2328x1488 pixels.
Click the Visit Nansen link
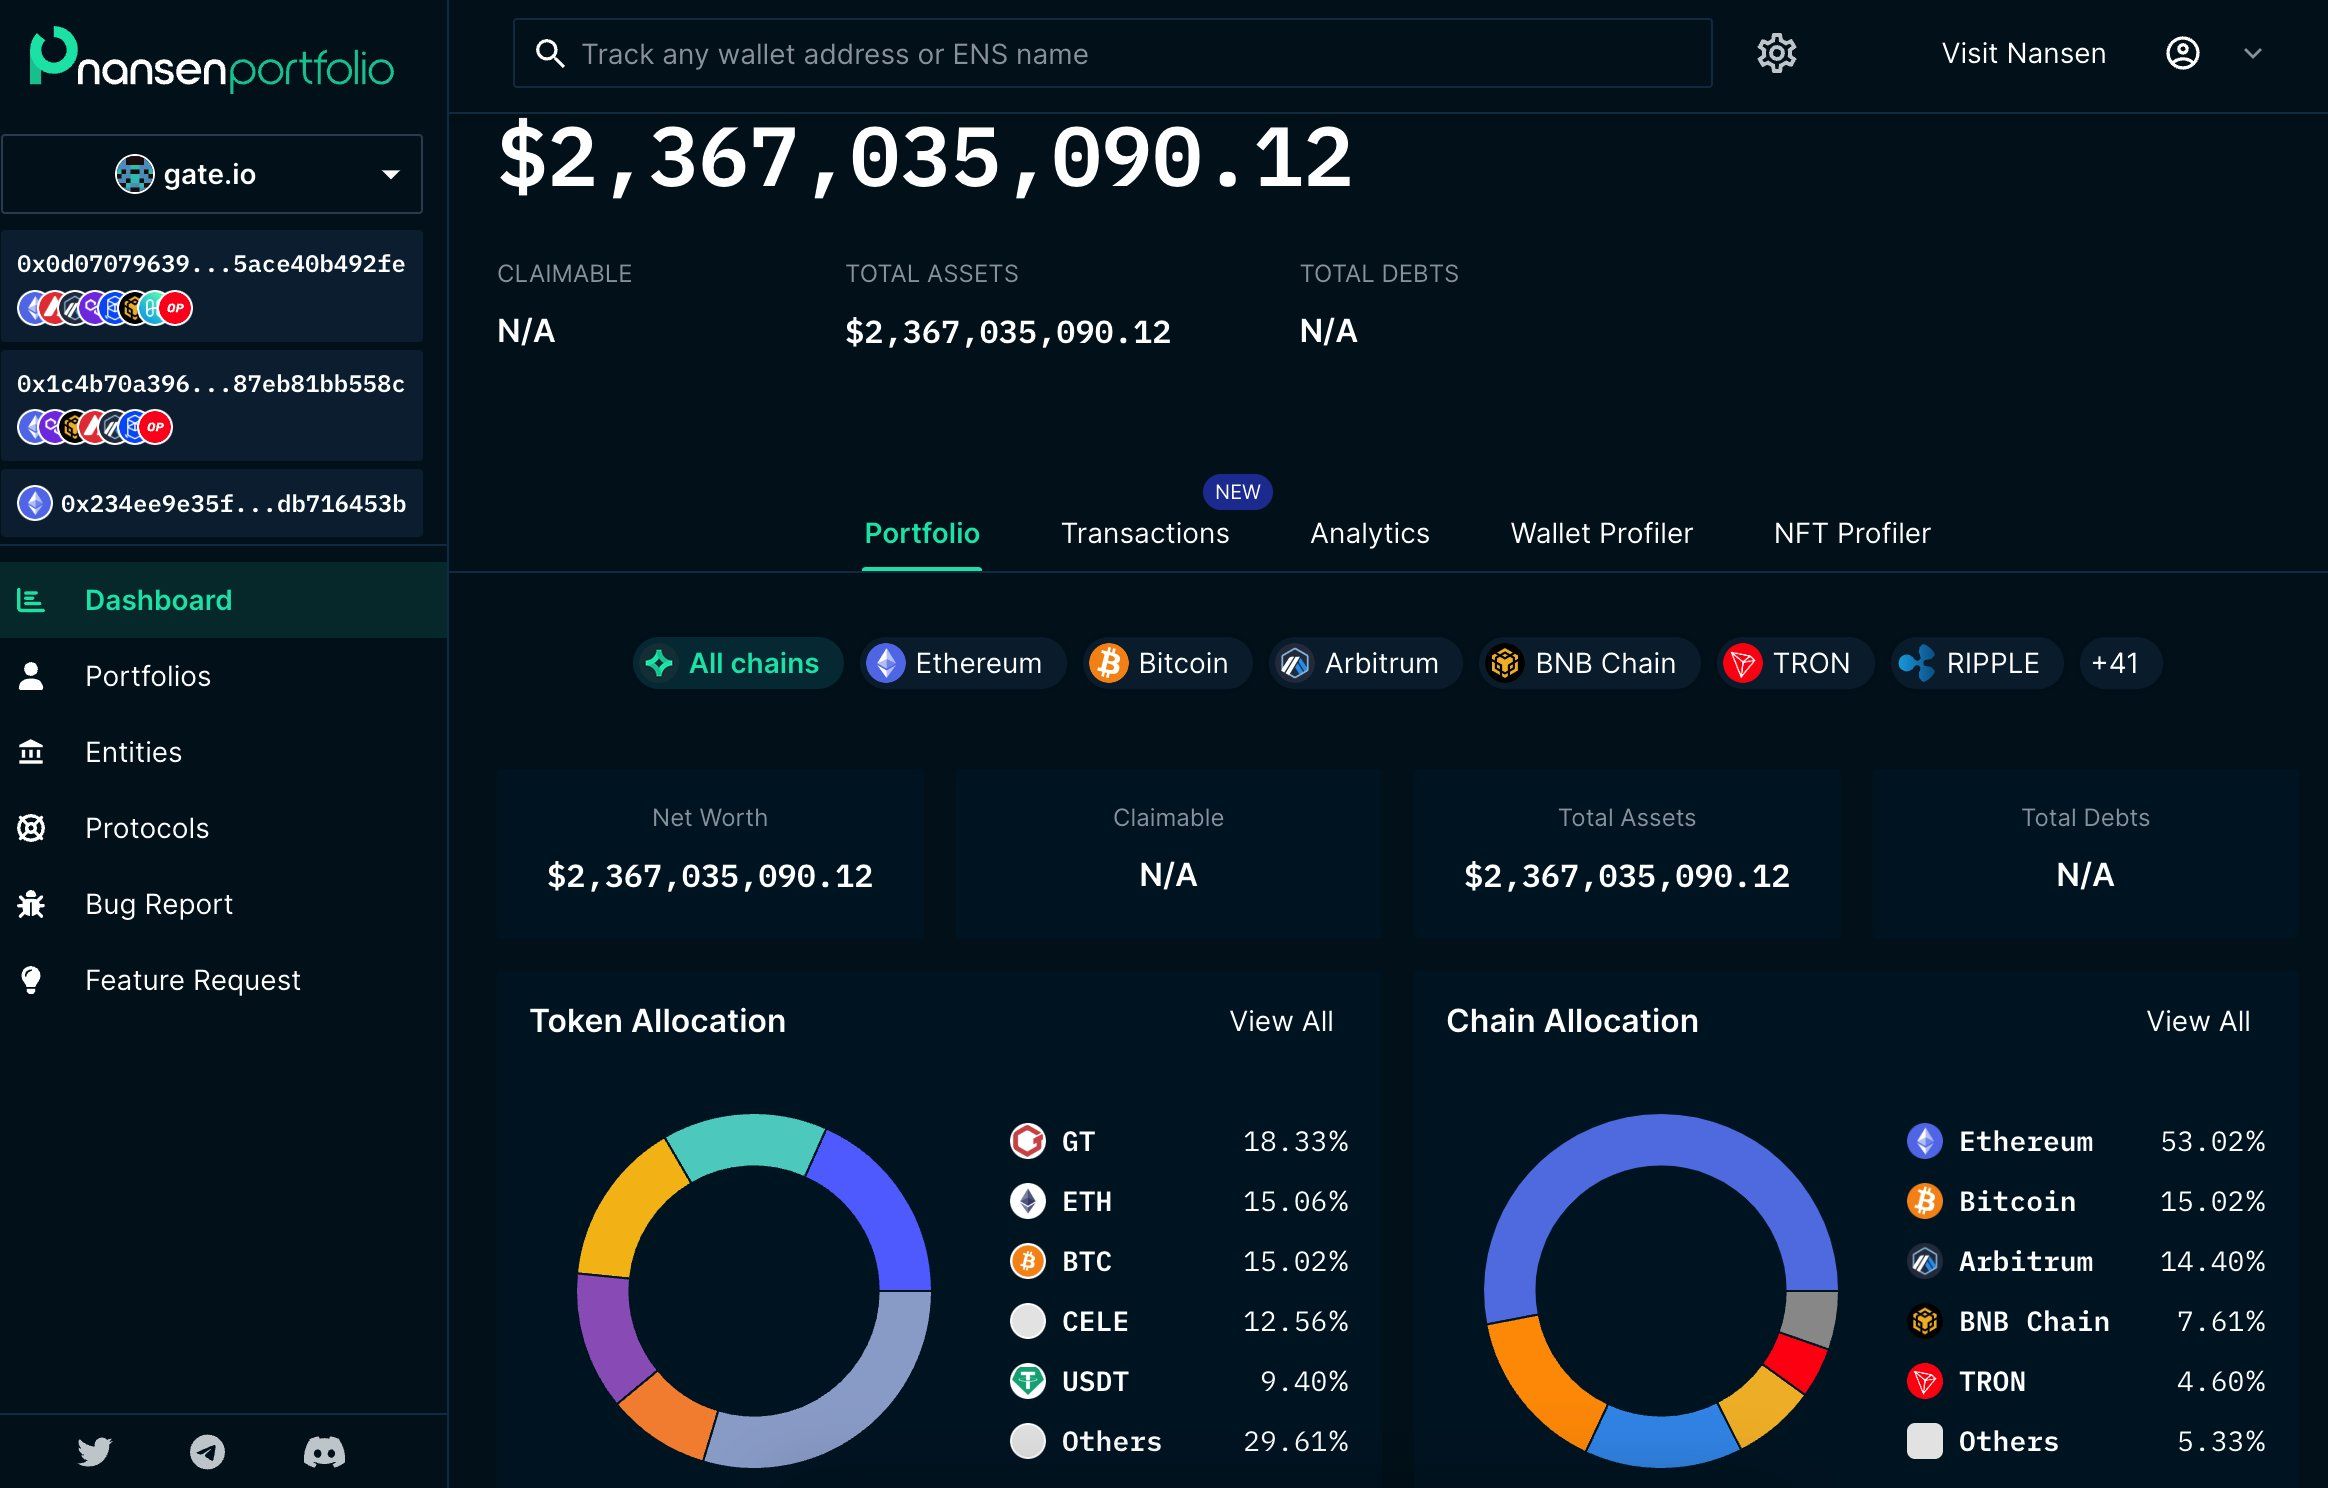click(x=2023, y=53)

---

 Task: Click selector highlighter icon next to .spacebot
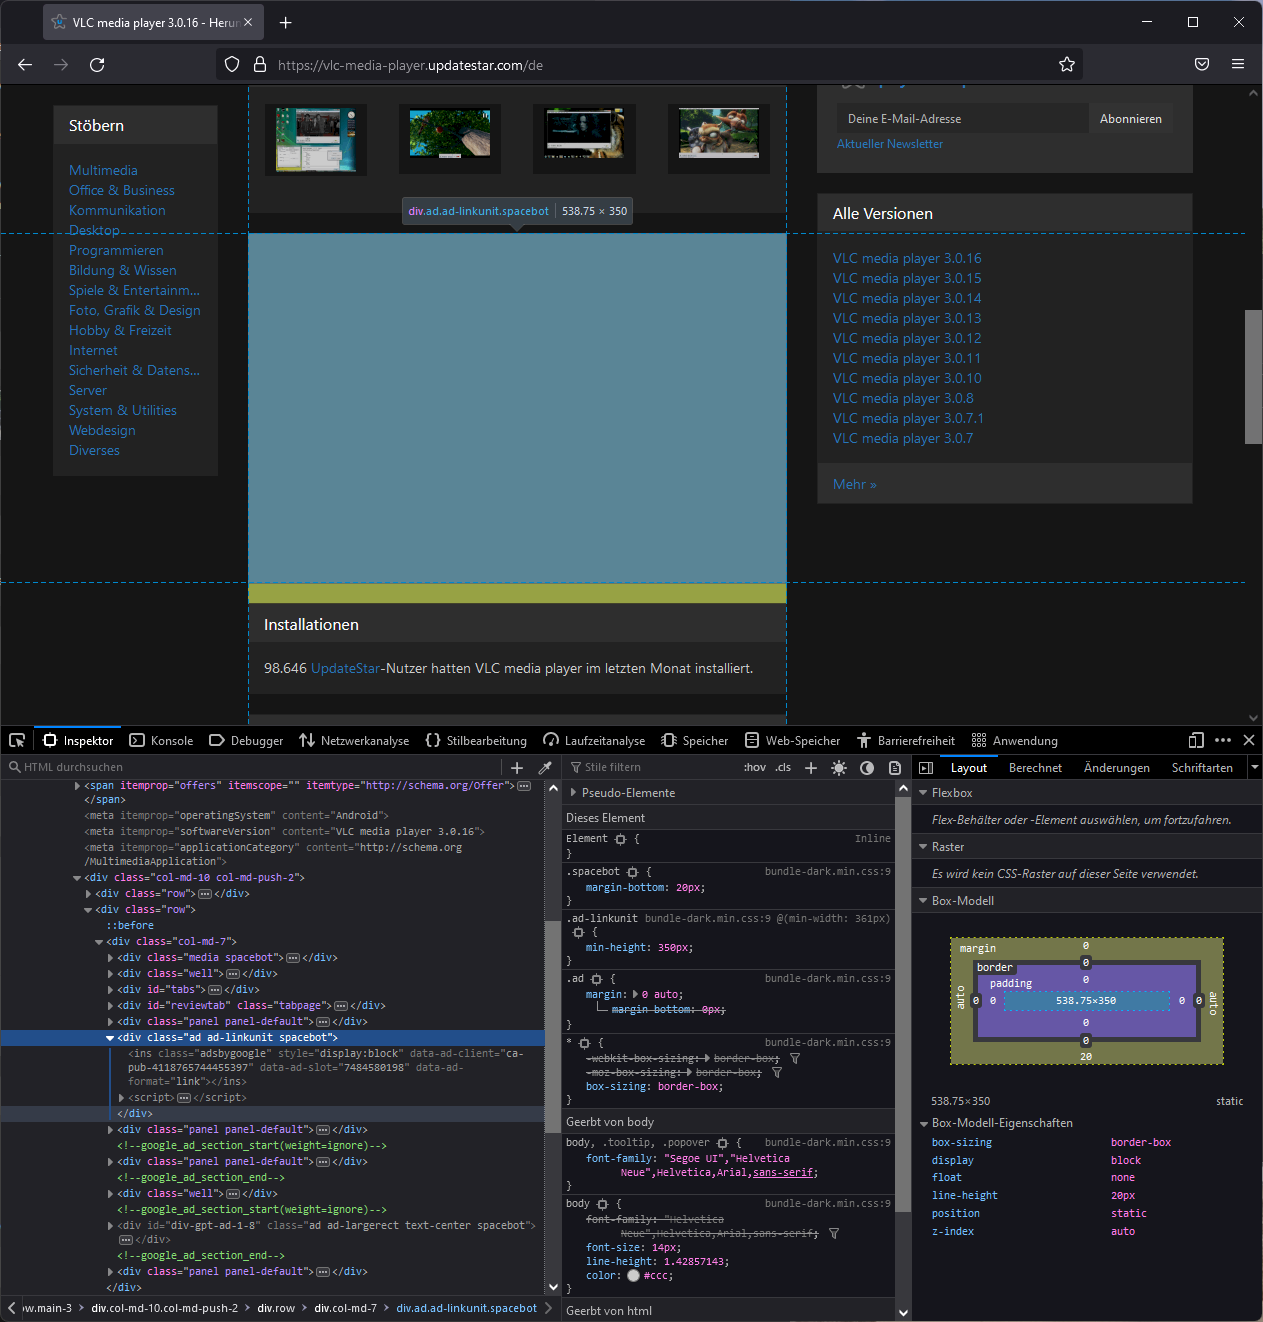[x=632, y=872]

■ INSTRUCTION ■
Please rewrite the listing from the line holding "Task: Click selector" through the line holding "[x=632, y=872]", inclusive, multiplying each coordinate in the answers by 1.15 and rounding to whole numbers with halves rounded up. Return only those lines with the requests included, and omit the pictures.

■ RESPONSE ■
 Task: Click selector highlighter icon next to .spacebot
[x=727, y=1003]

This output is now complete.